# EXCERPTED PASSAGE
Rajib Ghosh

Personal information
- Date of birth: 12 July 1989 (age 37)
- Place of birth: West Bengal, India
- Position: Defender

Team information
- Current team: Mohun Bagan

Youth career
- 2004–2006: Ballygunge AC
- 2006–2008: Calcutta Port Trust

Senior career*
- Years: Team / Apps / (Gls)
- 2008–2009: Kolkata Mohammedan
- 2009–2010: Dhaka Mohammedan
- 2010: Mohun Bagan
- 2010–2011: East Bengal
- 2011–2012: Pailan Arrows / 14 / (0)
- 2012–2013: Mohun Bagan / 2 / (0)
- 2013–2016: Bhawanipore

International career
- 2007–2008: India U19 / 5 / (0)

= Rajib Ghosh (footballer) =

Indian footballer (born 1989)

Rajib Ghosh (রাজীব ঘোষ; born 12 July 1989) is an Indian former footballer who last played as a defender for Calcutta Premier Division side Bhawanipore. He also represented West Bengal in Santosh Trophy, winning the 2009–10 season.

==Club career==
===Early career===
Born in West Bengal, Ghosh started playing football very early, when he was 6–7 years old. He played Nursery League for the Avenue Lake Gardens team, where they finished runners-up. He played as a midfielder in that tournament.

After that stint, he joined Ballygunge AC, a 5th Division team in Kolkata where he played as a stopper. He then switched over to Milan Samity next season, where he played for two years. There also he played in centre-back.

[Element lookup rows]
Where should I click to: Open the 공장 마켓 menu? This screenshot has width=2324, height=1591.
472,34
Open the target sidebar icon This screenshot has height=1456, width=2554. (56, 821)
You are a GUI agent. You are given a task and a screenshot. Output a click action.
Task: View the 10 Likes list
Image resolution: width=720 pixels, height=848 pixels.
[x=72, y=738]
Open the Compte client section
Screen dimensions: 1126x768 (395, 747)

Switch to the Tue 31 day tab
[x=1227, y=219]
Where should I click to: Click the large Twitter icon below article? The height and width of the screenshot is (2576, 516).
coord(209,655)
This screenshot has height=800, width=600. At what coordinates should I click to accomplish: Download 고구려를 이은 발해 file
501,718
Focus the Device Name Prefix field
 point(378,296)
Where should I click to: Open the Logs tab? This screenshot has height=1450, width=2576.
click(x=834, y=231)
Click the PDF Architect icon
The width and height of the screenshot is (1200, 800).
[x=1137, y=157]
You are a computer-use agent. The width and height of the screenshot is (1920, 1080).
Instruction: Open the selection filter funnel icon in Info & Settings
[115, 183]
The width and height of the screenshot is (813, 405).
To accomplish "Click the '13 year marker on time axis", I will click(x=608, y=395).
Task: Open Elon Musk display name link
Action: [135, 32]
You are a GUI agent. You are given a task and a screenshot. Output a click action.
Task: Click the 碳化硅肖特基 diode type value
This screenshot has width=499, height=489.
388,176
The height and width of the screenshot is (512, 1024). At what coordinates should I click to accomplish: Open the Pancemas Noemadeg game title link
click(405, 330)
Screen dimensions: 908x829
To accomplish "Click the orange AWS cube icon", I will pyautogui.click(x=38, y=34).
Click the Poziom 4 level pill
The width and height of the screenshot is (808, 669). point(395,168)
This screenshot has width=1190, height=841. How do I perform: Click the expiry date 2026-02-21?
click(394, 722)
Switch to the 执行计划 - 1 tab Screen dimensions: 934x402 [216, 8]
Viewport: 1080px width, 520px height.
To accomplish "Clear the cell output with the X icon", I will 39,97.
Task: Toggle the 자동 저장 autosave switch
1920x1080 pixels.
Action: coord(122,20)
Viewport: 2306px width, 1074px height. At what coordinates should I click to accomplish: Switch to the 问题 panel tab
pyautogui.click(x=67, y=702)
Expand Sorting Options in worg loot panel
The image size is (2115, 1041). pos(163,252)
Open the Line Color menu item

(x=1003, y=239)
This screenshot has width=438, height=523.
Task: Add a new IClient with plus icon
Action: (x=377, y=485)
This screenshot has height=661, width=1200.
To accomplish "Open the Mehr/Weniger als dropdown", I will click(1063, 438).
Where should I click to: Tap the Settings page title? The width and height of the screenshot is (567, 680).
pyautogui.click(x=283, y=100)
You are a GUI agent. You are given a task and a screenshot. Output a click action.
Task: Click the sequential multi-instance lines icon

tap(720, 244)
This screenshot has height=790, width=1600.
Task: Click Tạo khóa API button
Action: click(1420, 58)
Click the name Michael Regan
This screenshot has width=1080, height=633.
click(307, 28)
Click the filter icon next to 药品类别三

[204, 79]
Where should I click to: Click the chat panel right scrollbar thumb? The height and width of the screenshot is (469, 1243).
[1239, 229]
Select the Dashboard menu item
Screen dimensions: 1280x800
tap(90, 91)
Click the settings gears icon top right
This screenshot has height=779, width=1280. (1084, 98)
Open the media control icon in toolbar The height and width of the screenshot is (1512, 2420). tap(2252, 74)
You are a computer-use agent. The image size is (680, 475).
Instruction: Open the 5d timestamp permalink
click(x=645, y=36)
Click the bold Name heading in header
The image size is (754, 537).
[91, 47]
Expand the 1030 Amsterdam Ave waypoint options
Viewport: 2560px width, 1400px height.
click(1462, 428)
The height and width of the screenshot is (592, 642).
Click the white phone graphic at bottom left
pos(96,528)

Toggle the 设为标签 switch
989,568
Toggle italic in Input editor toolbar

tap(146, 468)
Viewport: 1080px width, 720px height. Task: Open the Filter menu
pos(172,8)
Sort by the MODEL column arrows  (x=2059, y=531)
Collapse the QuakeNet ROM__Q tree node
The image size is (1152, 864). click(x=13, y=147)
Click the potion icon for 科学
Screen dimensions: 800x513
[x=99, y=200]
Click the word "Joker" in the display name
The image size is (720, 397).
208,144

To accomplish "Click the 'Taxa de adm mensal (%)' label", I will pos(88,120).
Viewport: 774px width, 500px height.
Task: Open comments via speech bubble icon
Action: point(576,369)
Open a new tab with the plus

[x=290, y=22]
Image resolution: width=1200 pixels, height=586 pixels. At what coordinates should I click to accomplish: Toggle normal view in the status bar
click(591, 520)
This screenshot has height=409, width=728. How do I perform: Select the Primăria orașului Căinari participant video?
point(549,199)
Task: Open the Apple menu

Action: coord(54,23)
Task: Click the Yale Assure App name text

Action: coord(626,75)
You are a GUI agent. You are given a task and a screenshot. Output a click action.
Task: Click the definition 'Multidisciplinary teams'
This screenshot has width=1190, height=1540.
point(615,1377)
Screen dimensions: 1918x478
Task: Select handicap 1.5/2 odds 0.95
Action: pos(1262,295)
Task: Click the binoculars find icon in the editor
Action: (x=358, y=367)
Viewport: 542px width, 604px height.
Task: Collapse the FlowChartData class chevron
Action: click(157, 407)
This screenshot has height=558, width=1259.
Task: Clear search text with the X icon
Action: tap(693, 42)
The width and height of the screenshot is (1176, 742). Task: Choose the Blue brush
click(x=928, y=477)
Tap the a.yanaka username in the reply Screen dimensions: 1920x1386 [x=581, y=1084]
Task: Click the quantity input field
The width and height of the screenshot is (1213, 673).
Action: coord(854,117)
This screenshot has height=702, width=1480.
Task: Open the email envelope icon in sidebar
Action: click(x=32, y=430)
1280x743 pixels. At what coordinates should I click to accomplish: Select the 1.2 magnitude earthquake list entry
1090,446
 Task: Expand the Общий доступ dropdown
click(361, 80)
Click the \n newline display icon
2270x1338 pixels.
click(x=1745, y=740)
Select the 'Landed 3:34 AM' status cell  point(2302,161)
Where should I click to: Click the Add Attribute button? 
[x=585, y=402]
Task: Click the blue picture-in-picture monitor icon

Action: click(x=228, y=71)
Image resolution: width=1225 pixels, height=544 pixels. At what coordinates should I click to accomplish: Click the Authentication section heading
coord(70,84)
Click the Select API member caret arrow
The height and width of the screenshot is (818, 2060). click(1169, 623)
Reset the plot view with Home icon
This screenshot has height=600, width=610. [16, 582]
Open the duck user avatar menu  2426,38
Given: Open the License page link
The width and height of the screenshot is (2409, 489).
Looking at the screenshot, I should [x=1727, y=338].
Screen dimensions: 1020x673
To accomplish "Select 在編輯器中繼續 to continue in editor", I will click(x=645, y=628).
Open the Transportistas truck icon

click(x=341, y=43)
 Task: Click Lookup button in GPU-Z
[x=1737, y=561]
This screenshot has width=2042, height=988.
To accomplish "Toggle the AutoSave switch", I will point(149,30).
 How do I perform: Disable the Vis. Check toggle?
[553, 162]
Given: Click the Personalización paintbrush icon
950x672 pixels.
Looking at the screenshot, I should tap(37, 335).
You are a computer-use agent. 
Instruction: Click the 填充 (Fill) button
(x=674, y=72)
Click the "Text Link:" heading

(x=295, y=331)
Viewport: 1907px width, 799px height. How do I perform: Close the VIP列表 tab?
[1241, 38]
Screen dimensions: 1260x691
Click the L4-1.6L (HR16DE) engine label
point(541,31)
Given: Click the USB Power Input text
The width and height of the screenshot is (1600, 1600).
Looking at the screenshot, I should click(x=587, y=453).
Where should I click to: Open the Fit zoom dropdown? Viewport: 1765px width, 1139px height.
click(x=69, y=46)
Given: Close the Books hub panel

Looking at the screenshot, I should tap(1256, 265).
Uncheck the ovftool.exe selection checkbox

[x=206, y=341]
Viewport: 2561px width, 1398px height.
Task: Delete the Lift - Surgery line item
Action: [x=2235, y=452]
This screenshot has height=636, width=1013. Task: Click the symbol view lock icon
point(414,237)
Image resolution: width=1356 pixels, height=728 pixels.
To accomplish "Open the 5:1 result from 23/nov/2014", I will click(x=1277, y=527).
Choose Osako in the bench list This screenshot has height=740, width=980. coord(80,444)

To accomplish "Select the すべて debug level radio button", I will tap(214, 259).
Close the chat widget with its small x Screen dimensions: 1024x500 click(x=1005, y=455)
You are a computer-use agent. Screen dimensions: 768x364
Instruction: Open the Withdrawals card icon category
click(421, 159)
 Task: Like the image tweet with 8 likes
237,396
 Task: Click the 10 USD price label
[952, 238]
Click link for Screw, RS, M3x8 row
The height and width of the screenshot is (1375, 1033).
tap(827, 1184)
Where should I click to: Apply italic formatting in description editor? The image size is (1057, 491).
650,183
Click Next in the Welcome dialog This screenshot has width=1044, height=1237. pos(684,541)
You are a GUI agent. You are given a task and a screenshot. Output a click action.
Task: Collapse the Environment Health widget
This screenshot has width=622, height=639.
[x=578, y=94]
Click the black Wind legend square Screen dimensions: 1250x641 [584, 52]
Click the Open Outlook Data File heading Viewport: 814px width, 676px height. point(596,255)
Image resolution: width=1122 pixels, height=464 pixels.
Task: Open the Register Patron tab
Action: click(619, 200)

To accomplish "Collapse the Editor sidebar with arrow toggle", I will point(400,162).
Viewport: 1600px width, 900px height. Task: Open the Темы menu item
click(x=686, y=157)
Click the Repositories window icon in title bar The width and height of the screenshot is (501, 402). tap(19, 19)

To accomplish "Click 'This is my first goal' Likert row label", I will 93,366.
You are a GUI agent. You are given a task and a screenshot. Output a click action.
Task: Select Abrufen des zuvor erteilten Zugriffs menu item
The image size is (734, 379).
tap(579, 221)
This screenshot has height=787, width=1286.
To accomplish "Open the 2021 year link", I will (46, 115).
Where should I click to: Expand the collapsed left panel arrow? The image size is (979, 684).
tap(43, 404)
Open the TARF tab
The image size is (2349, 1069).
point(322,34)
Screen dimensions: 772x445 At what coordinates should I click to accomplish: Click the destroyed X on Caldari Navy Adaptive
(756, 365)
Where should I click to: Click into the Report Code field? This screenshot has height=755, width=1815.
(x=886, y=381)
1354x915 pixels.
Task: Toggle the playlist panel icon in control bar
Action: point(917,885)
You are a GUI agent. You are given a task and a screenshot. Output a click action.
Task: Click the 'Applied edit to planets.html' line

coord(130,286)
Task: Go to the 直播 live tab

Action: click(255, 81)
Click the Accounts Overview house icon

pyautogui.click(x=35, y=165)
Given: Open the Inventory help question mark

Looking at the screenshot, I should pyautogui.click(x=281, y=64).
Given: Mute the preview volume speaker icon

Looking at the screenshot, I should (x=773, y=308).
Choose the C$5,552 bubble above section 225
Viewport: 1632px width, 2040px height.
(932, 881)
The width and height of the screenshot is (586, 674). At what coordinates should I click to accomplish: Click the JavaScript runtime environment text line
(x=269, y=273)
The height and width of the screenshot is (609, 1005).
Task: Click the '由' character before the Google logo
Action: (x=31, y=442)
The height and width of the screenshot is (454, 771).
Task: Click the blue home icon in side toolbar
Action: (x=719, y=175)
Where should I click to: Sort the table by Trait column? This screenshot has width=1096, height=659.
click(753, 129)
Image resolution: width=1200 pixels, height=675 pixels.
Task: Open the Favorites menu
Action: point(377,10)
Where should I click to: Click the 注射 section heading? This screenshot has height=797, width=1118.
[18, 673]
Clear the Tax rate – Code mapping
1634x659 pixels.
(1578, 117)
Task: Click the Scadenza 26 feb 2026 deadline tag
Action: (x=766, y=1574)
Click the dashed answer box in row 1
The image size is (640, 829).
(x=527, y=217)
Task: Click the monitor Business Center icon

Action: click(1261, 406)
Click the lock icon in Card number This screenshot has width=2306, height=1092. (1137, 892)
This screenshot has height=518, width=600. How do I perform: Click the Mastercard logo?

# THE EXERCISE
Using the Rajib Ghosh profile, answer these:
1. Which team did he play for in the Nursery League?
2. How many appearances did he make for Pailan Arrows in 2011–2012?
3. In which Santosh Trophy season was he part of the winning West Bengal side?
Answer from the Rajib Ghosh profile alone.

# SOLUTION
1. Avenue Lake Gardens
2. 14
3. 2009–10